Em seu imprescindível texto A fratria órfã, a psicanalista Maria Rita Kehl faz lúcidas abordagem e análise sobre o esforço civilizatório do rap. Entre outros aspectos, a autora escreve que se por um lado os rappers "parecem interessados em radicalizar um discurso contundente de oposição", por outro lado, a consciência e a atitude (cuja força vem do investimento na palavra) significam "orgulho da raça negra e lealdade para com os irmãos de etnia e de pobreza".
Recusando a postura de pop star os rappers falam para seus semelhantes: os jovens da periferia. O sentimento de proximidade daquilo que é dito (cantado) com a realidade do ouvinte (que precisa preparar o coração para ouvir a realidade cantada) é a meta do rapper. "As letras são apelos dramáticos ao semelhante": os manos. Ainda para a autora citada acima, "a designação de 'mano' faz sentido: eles procuram ampliar a grande fratria dos excluídos, fazendo da 'consciência' a arma capaz de virar o jogo da marginalidade".
Dito isso, pensar sobre a versão que o rapper Antônio Luiz Júnior - o Rappin Hood - fez para a clássica e canônica "Disparada", de Téo de Barros e Geraldo Vandré, amplia nossa consciência das verdades brasileiras. A "Disparada rap" de Rappin Hood, registrada no disco Sujeito homem 2, 2005 (um disco assumidamente brasileiro: cheio de misturas luminosas e iluminadoras), além de evocar o castigo da seca, aponta para onde os retirantes (ainda) migram: a periferia das grandes cidades.
Novos sentidos são disparados. Outras verdades são investigadas. Rappin Hood, como sugere sua persona, "rouba" dos ricos e entrega aos pobres. Ou melhor, desliza o lugar da canção "Disparada" para presentificá-la (dar de presente) aos manos. Ao mesmo tempo em que restitue a valorização de "Disparada" na história da canção brasileira. “Eu não quero que o irmão escute e se revolte, que queira quebrar tudo. Quero que ele aprenda a contestar, perguntar, tudo de forma organizada”, afirma.
Ora se dirigindo a um mano, ora falando com um dessemelhante, o sujeito da canção desenha o percurso do seu cotidiano: produz novo significado à exclusão social. A voz de Jair Rodrigues (o homem que cantou "deixe que digam, que pensem, que falem" marcando a clara entoação da fala no canto), entrecortada pela voz de Rappin Hood (que ora ratifica, ora faz pequenas alterações no que é dito por Jair), fortalece a mensagem cantada, pelo sabor da importância de Jair na nossa canção.
As sonoridades nordestinas e o sampler misturam passado e presente a fim de abrir um futuro possível: a hibridação (em um país misturado, miscigenado) que une canção e rap, negros e brancos. Happin Hood encontra uma terceira margem. Distante da segregação racial (e consequentemente total).

# # # # #

De acordo com o trecho sobre o rap, por que a designação de "mano" faz sentido? Responda em uma a três frases.

* Dados exibidos
# # # # #

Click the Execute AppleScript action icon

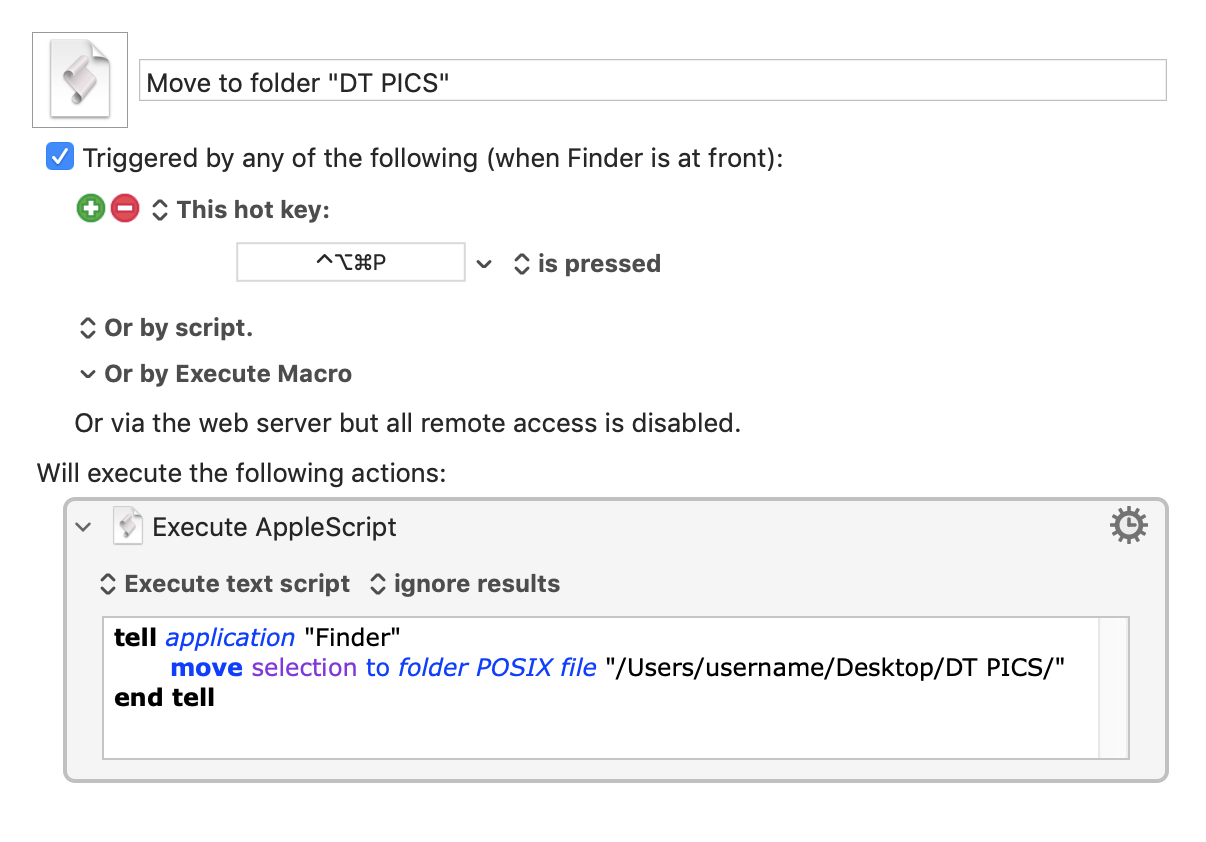point(127,526)
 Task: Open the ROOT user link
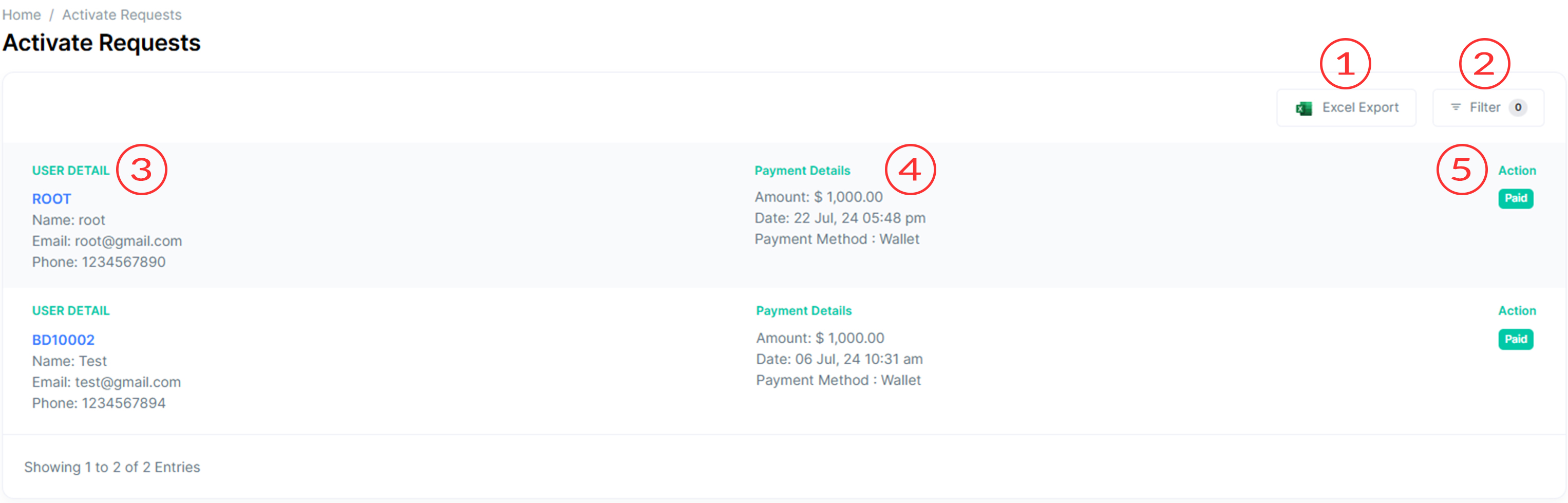click(x=52, y=199)
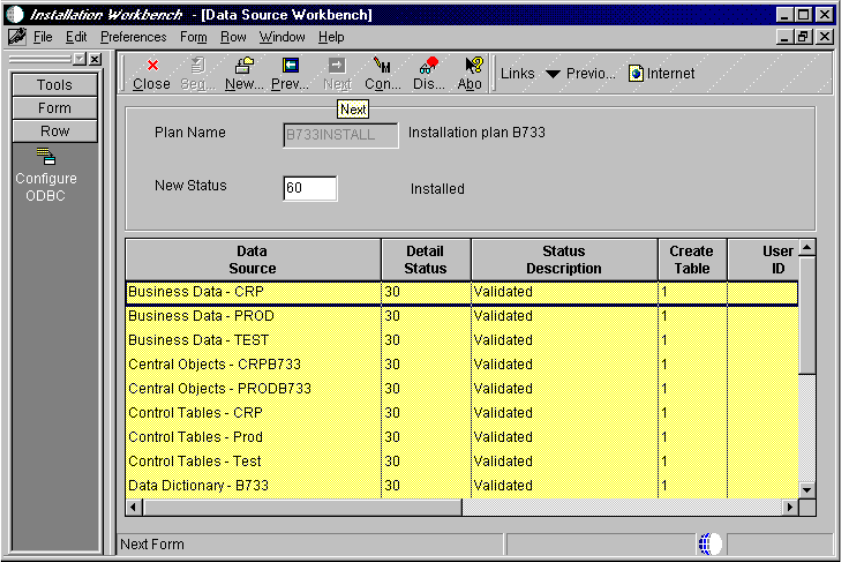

# # # # #

* Resposta completa
Segundo Maria Rita Kehl, a designação de "mano" faz sentido porque os rappers procuram ampliar a grande fratria dos excluídos. Eles fazem da "consciência" a arma capaz de virar o jogo da marginalidade.